商標・知財コラム:土肥 一史 先生COLUMN

一橋大学 名誉教授・弁護士 土肥 一史 先生

オースターハーゼ(復活祭ウサギ)

金色の包装で、鈴の付いた赤いリボンを首に巻き、チョコンと座った姿のウサギ(https://www.lindt.de/ostern/Goldhasen)をご覧になった方もおいでだろう。ドイツでは極めて有名なチョコレート菓子だ。過去30年に5億個(羽?)以上が売られ、このウサギの市場占有率は2017年で40%を超える。日本でも東京・表参道にフラッグシップを6月初旬にオープンしたリンツの主力商品の1つであり、日本では「ゴールドバニー」と呼ぶらしい。ただ、リンツの本拠であるスイスやドイツ、オーストリアでは「オースターハーゼ(復活祭のウサギ)」と呼ばれている。

キリスト教国ではキリストが生まれる前夜クリスマス・イブは大変重要な日だが、そのキリストがゴルゴダの丘で処刑された後、復活した「春分の日の後の最初の満月の次の日曜日」もクリスマスに劣らず大変重要な日であることは変わらない。子供達の間では、この日の朝、オースターハーゼが庭にやってきて、赤、青、緑、黄色の色とりどりのタマゴを産んでいくと信じられている。うさぎはほ乳類だからタマゴを産まない、まして茹でタマゴなどと夢のないことを、よい子達は決して考えない。12月25日の朝、目を覚ますと枕元を見渡すのと同様、今年の4月4日の朝、よい子達は手籠を持って庭のあちこちの木々の根っこや草むらを探し回ったはずである。
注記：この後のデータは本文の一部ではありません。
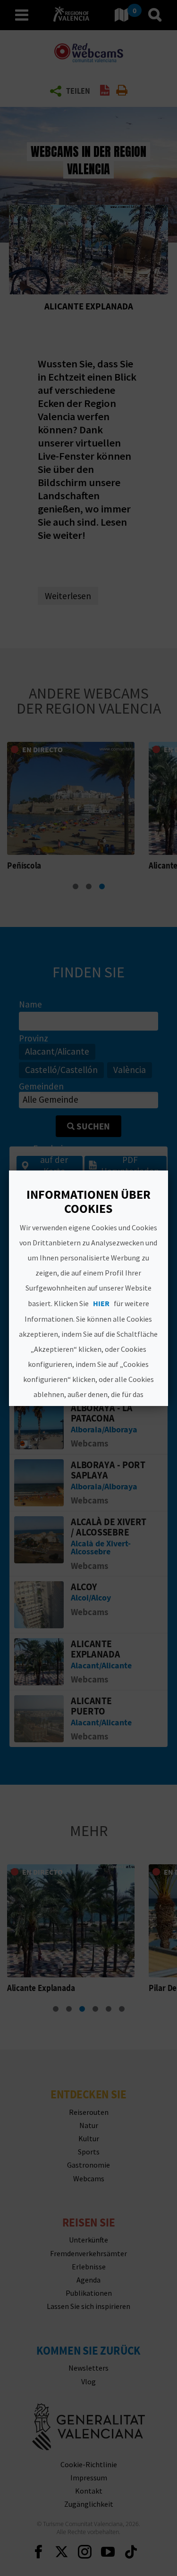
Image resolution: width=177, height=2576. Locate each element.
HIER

ああ見えてうさぎは縄張りにはうるさいと聞くが、このウサギも争うことを全く厭わない。何度も裁判所の門をくぐっている。2004年には、指定商品をチョコレート菓子として共同体商標出願がされている。この座った姿のウサギは、OHIMから識別力を欠いているとされながら、欧州裁判所による確定まで10年の年月をかけている。

もっとも、リンツは、このウサギの立体形状と文字標識”Lindt GOLDHASE”との結合商標として、共同体商標登録を受けていた。この共同体商標に基づいて、リンツのオースターハーゼとよく似た別の事業者のウサギに対する侵害訴訟を提起し、最高裁まで争って、こちらでは原審の判断を覆す結果を納めている。この過程で、立体商標と文字商標の結合商標間の混同のおそれの判断基準が示されてもいる。

ことほど左様に、商品形状を立体商標として、他の事業者のオースターハーゼを市場から排除しようとしているリンツは、2017年5月、今度はドイツ特許庁に色彩ゴールド(パントーン10126C)を色彩商標として出願し、登録を受けた。これに対して、アルゴイ地方のコンフィセリエHが登録の抹消を求め、争っている。この最終的な判断が今月28日に示される予定である。本稿の提出後であるが、ニベアの青、ランゲンシャイトの黄、ミルカのリラ紫、ドイツの某金融機関の赤のように果たしてうまく商標登録を保持できるだろうか。